Há dias, um cliente e amigo, pediu-me este livro. Procurei-o no local devido, que é mais ou menos aquele entre a porta e as paredes do fundo. Espreitei pelas estantes, abri gavetas, debrucei-me na zona de republicanos assumidos, monárquicos assustados, integralistas esquecidos. Mas do livro, nada.
Lembro-me da capa e das histórias que da data se contam. Porque terá sido no Porto, como diria Oliveira Martins “a capital do pensamento democrático português”?
E as respostas sucedem-se. Porque assim foi em 1820, para expulsar os ingleses e obrigar a Corte a voltar do Brasil, em 1826 para proclamar a Carta Constitucional, em 1833-34, aquando da expulsão de D. Miguel.
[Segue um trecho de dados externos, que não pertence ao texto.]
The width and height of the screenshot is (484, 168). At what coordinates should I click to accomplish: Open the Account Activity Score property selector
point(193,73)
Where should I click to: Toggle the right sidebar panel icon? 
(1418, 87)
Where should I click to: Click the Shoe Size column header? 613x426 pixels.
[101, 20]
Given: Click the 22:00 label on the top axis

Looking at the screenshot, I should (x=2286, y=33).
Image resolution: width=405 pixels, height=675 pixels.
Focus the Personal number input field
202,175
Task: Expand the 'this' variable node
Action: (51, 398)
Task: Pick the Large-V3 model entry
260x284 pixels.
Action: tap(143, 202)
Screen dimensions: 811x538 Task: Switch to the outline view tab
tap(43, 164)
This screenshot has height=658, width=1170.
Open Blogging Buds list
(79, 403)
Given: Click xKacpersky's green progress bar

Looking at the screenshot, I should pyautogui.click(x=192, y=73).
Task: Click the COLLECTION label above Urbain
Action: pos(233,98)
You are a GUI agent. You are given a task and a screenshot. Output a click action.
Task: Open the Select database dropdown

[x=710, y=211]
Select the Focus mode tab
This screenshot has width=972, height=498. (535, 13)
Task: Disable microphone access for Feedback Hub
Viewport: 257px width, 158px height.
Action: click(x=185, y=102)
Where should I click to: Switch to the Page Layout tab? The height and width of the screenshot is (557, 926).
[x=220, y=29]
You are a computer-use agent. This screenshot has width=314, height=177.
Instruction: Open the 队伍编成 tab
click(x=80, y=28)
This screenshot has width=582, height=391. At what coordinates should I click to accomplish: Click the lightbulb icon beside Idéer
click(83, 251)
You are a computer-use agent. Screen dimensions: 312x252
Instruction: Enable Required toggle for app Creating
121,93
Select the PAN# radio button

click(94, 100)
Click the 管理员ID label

E ainda em 1836, na revolução de Setembro e em 1846, quando se finou o Cabralismo; (e o Porto sempre diferente, mesmo em Janeiro de 2021).

O 31 de Janeiro de 1891 é uma data histórica. O Prof. Vitor Serrão num seu post de hoje fala-nos disso mesmo. Sugiro que o leiam. Por mim, assinalo o dia, com um livro que me pediram e não encontro. Mas se o encontrar já terá o seu dono.